■ **ABOUT THIS TASK**
Each line in the data holding "width" should be listed.

Start of TASK INPUTS

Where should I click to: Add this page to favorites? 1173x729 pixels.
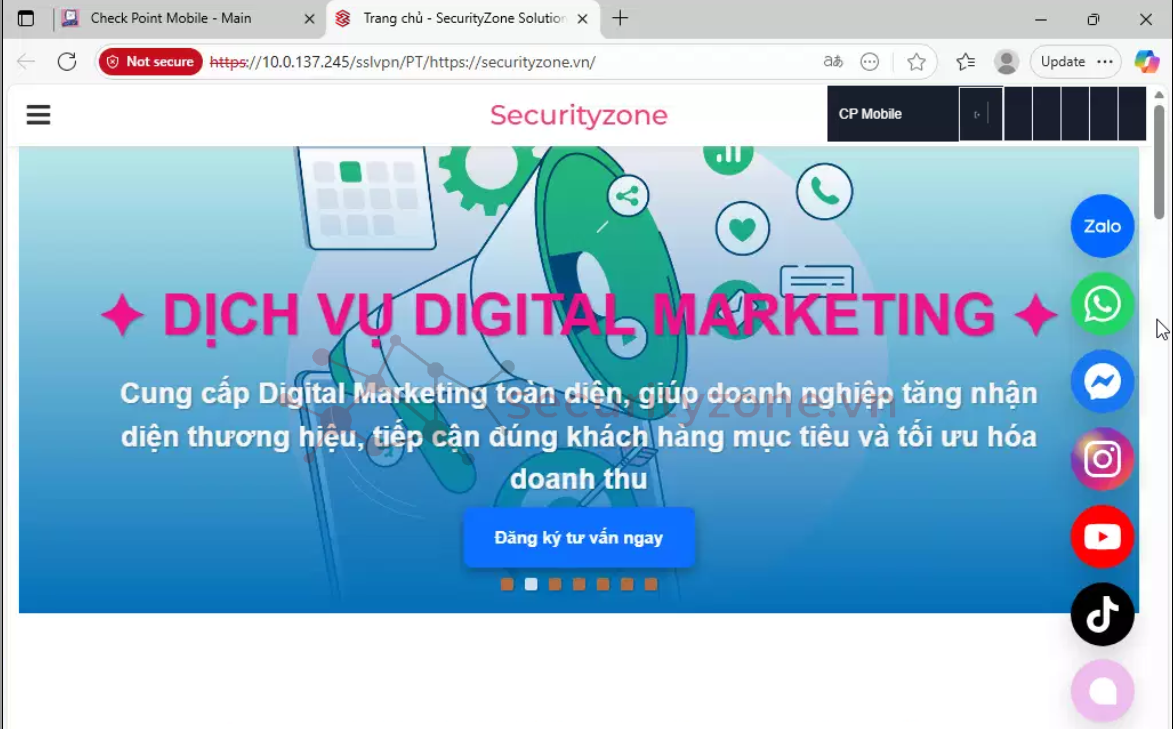916,62
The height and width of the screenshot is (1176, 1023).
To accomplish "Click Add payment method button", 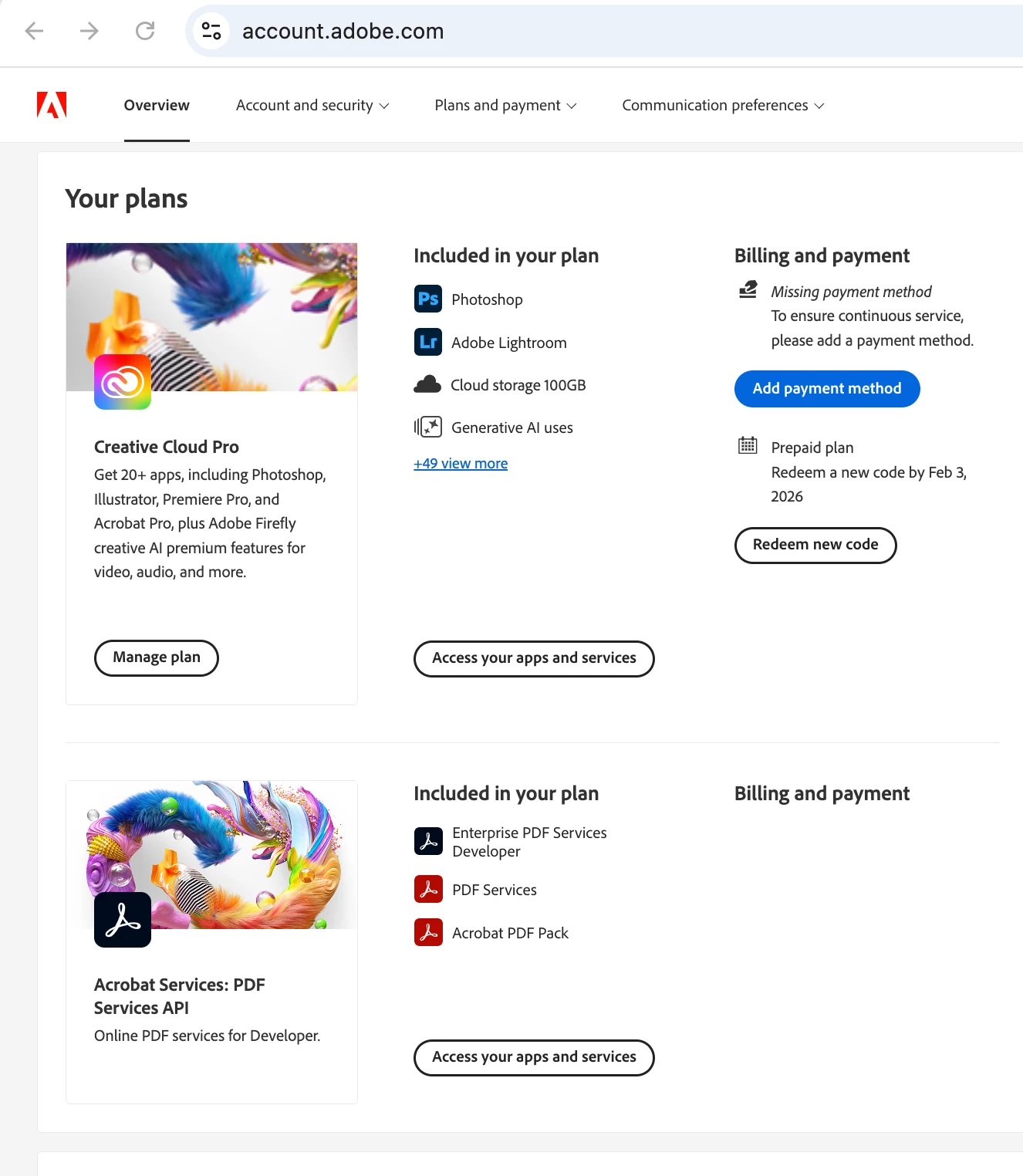I will tap(827, 389).
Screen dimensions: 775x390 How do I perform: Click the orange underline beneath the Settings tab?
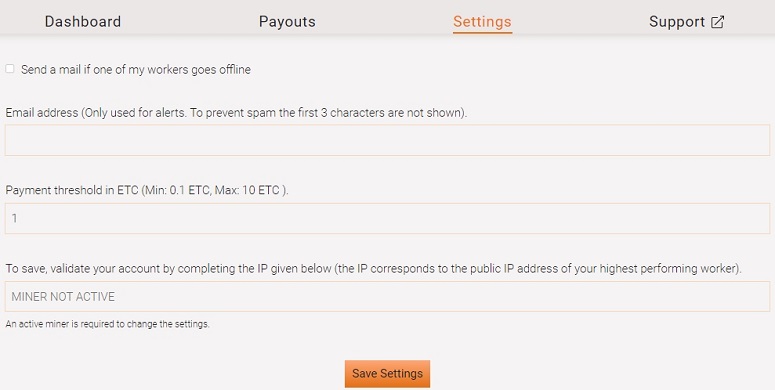click(x=482, y=33)
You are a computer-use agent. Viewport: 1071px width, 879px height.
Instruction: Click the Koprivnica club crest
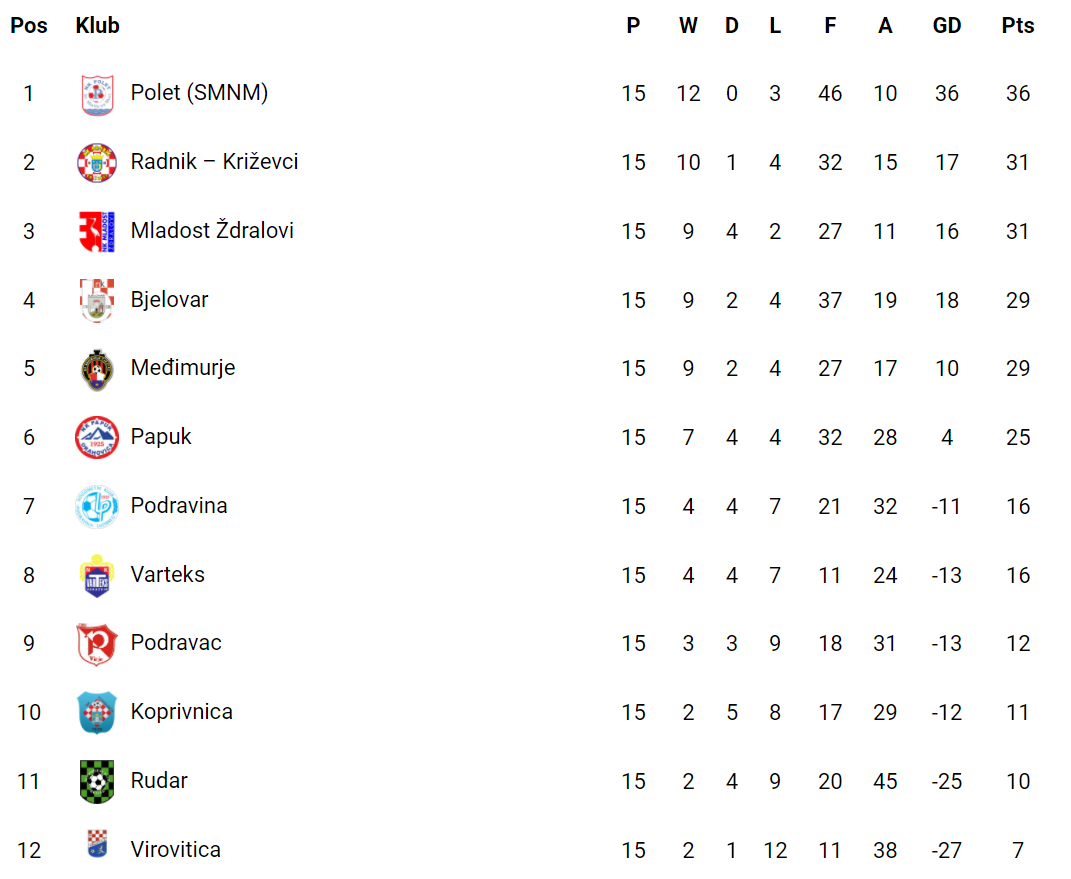pos(97,712)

End of TASK INPUTS

■ **EXPECTED ANSWER**
The height and width of the screenshot is (1176, 1023).
You are a computer-use agent. Viewport: 1071px width, 879px height.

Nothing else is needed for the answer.